I guess Darwin. Virtually every fossil sequence we argue over in these threads was unknown in his day. He predicted them, they were found, and now they don't prove anything.
They prove that people are imaginative. That is why H. Rudolphensis is rattling around in search of a home along with mesonychus, Lucy has turned back into a chimp, and Neanderthal is scratching his head wondering where his children went.
OK, maybe the cladogram is bad and I missed it. But when I look at the same figure:

I see specific species "diverging" from an inferred "true" line of descent. That is, the lines with the species names come out of group names along the "descent" line. Thus, the cladogram pays tribute to the uncertainty of saying that fossil species Y is the for-sure descendant of fossil species X. A line of descent is depicted, but it does not marry itself to fossil species.

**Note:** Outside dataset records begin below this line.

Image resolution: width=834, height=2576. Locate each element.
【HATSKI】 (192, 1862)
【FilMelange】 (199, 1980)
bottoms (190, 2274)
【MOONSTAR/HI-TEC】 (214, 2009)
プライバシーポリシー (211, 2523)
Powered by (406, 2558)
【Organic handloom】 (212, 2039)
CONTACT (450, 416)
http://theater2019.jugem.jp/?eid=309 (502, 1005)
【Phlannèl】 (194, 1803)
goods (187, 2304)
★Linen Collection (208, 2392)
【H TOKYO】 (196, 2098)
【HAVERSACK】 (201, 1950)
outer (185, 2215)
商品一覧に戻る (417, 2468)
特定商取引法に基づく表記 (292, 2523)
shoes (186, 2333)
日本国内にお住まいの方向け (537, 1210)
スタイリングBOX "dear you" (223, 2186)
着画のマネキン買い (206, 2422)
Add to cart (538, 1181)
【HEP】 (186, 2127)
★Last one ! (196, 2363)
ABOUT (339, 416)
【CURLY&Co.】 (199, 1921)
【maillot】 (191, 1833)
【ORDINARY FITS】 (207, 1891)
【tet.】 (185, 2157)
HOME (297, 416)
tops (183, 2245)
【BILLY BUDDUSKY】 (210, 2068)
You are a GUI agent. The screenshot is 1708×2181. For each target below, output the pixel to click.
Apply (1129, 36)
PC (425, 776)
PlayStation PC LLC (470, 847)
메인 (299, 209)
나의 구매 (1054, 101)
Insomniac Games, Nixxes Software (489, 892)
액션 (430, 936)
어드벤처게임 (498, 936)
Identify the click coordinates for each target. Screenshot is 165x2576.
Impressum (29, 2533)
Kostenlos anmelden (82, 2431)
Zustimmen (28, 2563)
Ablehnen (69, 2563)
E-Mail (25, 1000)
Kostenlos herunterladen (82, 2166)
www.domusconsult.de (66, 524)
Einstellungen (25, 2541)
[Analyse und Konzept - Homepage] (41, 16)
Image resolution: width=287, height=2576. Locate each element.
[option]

An order of appearance is depicted, but it also does not marry itself to fossil species.
Which is to say, you have simply looped back to further thump the drum of "The presumed dromaeosaurid common ancestor of Archaeopteryx and Sinornithosaurus is unknown." I would assume that, if you look at cladograms all over the tree of life, there are many, many such cases where a cladogram presents a presumed order of development of features which "violates" the known fossil record for particular species and their ranges. It's presenting a historical scenario, not charting the fossil record.
That the scenario is a historical narrative and not a fossil chart is exactly why there are often competing cladograms whose differences cannot be resolved without more fossil data. (But what creationists ignore is that time passes, more data does come in, and the ambiguous areas shrink.)